## PROBLEM REQUIREMENTS
Pull out from the material below all lines with "computer".

-------- SUPPLIED ENTRIES

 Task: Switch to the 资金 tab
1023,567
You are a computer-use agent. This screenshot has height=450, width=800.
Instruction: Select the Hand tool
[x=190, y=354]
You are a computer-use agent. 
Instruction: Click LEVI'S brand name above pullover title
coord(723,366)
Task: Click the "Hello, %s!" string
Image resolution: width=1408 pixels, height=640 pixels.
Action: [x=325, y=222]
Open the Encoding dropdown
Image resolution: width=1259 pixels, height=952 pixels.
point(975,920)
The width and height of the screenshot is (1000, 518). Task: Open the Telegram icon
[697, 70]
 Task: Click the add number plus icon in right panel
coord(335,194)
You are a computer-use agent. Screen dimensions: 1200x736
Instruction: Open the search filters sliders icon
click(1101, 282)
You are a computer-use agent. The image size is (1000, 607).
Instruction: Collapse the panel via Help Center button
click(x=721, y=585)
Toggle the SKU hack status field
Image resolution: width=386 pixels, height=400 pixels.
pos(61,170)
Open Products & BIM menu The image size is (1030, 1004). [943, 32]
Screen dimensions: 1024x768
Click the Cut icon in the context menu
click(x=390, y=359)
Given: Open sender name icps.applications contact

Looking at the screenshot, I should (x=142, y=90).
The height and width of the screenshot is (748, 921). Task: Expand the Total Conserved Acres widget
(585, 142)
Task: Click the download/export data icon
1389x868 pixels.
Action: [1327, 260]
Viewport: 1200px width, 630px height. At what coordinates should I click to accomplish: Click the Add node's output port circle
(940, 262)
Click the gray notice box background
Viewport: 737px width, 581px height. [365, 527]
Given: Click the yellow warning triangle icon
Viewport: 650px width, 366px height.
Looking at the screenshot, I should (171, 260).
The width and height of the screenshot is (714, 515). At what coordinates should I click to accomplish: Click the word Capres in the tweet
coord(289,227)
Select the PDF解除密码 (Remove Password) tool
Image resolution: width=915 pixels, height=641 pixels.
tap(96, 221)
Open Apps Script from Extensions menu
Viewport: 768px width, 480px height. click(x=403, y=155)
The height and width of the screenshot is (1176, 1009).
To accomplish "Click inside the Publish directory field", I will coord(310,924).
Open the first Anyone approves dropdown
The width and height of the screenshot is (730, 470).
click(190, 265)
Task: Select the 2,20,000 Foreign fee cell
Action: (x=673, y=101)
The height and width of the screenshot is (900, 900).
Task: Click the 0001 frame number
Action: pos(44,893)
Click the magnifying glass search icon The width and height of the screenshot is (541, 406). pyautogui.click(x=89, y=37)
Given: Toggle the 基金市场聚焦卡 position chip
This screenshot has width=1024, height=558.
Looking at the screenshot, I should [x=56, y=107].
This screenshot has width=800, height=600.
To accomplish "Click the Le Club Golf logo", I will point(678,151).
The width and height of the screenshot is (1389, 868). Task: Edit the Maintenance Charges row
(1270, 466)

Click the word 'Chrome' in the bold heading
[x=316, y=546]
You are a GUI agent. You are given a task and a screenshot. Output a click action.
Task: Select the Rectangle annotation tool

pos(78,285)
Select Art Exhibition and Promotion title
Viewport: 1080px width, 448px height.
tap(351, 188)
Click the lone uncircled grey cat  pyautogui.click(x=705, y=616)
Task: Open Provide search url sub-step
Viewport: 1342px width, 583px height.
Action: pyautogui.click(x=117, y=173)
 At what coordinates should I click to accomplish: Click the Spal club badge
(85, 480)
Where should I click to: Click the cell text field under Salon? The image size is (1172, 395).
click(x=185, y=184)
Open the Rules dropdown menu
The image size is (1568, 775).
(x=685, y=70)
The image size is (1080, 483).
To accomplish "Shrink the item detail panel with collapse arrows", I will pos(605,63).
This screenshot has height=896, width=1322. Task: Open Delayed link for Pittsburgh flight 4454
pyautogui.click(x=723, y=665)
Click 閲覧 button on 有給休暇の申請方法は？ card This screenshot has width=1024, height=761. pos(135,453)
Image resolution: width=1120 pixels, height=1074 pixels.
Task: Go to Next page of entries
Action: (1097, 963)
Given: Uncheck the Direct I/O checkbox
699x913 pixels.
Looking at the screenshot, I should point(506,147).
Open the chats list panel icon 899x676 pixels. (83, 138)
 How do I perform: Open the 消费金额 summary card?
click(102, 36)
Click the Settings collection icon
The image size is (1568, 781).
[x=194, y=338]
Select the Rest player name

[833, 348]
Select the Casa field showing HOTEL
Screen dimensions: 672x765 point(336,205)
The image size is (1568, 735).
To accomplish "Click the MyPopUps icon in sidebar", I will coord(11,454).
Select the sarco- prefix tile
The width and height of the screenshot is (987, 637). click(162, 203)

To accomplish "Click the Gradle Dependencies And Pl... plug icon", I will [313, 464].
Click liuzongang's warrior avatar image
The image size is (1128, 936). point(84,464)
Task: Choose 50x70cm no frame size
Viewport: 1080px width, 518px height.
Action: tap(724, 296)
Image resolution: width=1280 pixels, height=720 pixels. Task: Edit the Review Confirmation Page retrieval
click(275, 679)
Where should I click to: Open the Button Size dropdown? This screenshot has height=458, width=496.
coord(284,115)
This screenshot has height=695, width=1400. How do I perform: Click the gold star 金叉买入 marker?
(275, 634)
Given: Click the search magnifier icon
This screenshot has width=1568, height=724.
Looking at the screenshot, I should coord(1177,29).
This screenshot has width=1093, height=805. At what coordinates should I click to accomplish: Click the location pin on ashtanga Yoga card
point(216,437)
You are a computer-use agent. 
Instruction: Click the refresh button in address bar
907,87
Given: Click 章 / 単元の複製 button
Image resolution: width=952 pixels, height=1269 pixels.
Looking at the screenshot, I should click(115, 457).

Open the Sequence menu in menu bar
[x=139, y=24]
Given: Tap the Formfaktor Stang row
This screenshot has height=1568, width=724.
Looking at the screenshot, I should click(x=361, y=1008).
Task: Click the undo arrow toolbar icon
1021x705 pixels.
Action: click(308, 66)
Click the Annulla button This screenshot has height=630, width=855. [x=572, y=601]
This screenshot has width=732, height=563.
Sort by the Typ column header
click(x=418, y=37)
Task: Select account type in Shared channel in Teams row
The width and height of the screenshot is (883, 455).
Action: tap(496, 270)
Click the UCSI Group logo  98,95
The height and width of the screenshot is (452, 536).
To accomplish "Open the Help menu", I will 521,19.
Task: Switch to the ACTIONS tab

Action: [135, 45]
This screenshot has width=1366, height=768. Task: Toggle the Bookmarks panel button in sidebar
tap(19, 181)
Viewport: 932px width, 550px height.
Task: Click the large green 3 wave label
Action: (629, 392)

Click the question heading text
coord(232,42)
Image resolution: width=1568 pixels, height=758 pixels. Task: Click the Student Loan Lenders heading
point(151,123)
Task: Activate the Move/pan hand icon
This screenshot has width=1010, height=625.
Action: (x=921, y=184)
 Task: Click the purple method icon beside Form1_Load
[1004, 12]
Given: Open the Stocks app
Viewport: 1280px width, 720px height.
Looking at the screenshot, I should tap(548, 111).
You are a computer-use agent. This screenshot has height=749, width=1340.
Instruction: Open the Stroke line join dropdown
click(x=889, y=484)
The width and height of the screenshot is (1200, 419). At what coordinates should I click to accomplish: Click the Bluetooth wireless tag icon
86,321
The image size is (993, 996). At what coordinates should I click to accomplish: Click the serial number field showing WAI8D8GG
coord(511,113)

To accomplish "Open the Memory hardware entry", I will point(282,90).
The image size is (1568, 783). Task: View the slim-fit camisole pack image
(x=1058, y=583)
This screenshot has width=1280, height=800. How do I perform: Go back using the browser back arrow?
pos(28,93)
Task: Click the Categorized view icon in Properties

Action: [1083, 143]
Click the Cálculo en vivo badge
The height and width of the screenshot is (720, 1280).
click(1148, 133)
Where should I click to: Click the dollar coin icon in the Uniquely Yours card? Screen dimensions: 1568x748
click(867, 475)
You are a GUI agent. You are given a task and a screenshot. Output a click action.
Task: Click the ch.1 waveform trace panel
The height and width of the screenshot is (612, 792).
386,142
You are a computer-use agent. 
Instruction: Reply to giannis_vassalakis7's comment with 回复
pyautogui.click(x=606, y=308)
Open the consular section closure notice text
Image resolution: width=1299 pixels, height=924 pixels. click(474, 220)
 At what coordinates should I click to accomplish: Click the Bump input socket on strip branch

----------------

## COMPLETED EXERCISE
You are a computer-use agent. This screenshot has height=450, width=800.
You are a computer-use agent. 
You are a computer-use agent. Screen dimensions: 1200x736
You are a computer-use agent. The image size is (1000, 607).
You are a computer-use agent. 
You are a computer-use agent. This screenshot has height=749, width=1340.
You are a computer-use agent. 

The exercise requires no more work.